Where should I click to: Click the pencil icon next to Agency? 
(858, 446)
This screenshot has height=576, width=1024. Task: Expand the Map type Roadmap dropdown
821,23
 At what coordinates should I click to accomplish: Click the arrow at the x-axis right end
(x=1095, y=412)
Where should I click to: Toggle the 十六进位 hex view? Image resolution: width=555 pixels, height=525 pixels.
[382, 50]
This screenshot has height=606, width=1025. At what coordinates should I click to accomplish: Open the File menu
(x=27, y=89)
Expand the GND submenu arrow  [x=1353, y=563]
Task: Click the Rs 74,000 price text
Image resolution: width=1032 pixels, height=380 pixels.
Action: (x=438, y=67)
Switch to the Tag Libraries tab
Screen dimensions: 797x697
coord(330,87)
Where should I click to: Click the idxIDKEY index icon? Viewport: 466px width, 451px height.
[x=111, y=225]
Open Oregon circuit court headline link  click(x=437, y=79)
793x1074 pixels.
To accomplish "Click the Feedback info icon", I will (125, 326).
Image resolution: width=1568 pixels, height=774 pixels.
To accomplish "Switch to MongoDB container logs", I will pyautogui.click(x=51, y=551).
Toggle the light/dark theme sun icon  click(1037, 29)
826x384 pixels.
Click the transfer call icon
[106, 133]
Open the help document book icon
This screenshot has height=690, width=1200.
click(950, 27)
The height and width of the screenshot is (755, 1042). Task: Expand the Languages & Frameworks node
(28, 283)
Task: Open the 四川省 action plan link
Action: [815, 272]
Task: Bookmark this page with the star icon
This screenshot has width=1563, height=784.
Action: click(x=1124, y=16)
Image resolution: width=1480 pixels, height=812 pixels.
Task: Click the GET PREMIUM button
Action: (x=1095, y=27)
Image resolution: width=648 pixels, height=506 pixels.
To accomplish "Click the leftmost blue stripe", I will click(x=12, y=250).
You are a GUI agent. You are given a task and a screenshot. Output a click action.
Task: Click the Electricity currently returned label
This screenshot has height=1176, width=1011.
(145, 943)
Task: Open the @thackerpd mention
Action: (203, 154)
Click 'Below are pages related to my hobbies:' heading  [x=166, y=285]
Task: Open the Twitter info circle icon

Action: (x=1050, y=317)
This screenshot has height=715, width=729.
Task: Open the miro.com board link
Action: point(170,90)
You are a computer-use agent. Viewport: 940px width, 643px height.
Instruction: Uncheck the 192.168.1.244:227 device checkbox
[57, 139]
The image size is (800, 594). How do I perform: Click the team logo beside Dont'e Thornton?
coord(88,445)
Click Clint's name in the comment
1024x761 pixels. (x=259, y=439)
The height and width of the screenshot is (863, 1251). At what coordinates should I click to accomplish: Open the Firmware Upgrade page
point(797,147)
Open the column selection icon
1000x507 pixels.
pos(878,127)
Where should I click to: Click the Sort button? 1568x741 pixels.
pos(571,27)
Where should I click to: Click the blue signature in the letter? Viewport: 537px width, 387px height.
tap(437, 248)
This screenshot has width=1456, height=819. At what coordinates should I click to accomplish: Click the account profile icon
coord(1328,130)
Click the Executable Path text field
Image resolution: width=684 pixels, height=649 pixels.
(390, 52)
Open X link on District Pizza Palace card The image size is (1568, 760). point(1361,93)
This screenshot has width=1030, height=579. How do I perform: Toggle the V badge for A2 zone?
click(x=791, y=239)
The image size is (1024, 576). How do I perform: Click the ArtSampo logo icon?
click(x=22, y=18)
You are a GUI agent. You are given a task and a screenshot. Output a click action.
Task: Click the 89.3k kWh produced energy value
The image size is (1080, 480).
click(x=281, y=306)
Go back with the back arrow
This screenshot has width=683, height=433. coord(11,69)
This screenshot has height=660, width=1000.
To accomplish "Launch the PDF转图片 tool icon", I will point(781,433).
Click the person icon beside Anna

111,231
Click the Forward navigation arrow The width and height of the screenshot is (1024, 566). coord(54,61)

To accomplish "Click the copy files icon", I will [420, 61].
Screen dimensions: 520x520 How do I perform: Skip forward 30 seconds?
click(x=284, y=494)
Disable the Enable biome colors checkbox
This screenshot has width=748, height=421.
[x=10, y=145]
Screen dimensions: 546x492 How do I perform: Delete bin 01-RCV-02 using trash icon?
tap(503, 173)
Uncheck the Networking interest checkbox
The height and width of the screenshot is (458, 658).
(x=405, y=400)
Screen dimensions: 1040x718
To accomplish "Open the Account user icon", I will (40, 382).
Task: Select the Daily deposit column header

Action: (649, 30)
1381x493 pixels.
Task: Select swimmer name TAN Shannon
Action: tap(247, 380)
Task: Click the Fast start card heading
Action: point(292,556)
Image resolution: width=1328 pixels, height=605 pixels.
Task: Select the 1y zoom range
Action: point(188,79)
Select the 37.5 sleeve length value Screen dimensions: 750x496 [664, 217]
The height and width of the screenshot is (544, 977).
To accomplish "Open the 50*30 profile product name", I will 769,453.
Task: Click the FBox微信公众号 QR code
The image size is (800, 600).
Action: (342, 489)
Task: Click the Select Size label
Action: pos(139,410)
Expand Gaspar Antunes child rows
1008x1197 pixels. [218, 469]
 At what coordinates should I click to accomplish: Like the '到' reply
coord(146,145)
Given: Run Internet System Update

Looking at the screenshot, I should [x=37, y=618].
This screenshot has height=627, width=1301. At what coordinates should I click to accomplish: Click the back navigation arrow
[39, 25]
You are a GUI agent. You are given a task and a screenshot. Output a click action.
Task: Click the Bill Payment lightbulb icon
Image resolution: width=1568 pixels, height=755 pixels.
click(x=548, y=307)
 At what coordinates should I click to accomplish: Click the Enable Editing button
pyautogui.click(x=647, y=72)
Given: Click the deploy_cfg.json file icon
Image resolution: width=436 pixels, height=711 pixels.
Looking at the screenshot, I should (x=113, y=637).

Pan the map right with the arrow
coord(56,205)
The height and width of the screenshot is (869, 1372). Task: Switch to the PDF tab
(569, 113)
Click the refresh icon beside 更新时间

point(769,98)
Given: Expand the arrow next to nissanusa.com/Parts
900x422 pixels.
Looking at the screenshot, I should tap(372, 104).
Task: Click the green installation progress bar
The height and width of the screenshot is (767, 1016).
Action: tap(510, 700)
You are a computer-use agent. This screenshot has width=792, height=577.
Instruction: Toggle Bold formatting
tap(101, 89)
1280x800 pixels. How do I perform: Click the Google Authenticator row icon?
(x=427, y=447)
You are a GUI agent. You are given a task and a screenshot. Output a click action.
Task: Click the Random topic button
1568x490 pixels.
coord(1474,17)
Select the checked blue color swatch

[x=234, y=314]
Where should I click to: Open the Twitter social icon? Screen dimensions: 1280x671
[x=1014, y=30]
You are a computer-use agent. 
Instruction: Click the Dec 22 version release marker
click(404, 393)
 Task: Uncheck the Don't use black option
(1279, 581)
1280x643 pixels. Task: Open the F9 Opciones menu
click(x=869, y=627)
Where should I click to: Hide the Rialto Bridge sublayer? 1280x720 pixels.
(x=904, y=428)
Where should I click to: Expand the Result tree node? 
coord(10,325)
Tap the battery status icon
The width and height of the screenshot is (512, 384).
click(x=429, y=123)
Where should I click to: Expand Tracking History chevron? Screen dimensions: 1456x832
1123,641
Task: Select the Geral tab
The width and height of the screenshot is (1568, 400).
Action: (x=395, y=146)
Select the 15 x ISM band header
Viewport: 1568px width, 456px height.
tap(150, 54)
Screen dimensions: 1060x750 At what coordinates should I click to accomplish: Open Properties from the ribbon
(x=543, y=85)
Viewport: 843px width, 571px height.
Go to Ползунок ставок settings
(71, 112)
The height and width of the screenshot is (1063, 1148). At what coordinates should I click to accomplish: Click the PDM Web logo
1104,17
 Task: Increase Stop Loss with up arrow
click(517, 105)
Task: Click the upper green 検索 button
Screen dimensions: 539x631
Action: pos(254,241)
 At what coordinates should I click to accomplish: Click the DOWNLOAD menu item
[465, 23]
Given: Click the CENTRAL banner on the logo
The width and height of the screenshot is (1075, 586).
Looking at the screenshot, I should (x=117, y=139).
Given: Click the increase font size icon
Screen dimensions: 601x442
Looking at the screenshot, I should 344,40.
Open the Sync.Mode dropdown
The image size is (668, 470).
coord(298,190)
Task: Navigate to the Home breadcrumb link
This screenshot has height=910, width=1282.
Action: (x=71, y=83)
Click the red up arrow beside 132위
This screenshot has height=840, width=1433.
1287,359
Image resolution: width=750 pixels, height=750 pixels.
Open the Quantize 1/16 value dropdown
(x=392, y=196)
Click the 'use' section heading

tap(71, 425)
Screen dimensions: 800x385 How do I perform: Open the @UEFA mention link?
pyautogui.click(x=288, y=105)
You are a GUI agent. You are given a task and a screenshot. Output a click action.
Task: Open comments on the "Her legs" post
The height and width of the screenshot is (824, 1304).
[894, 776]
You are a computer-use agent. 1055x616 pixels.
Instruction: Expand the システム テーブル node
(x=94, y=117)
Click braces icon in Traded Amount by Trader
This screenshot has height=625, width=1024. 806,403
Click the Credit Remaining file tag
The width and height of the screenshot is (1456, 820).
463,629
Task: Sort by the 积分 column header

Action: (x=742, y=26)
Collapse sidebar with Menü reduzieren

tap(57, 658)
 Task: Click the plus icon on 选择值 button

▸ TASK GOAL
Exactly the lines from the one containing "Task: Sort by the 积分 column header" through the end of the records above are to be printed, and no others.

▸ WRITTEN ANSWER
Task: Sort by the 积分 column header

Action: (x=742, y=26)
Collapse sidebar with Menü reduzieren

tap(57, 658)
 Task: Click the plus icon on 选择值 button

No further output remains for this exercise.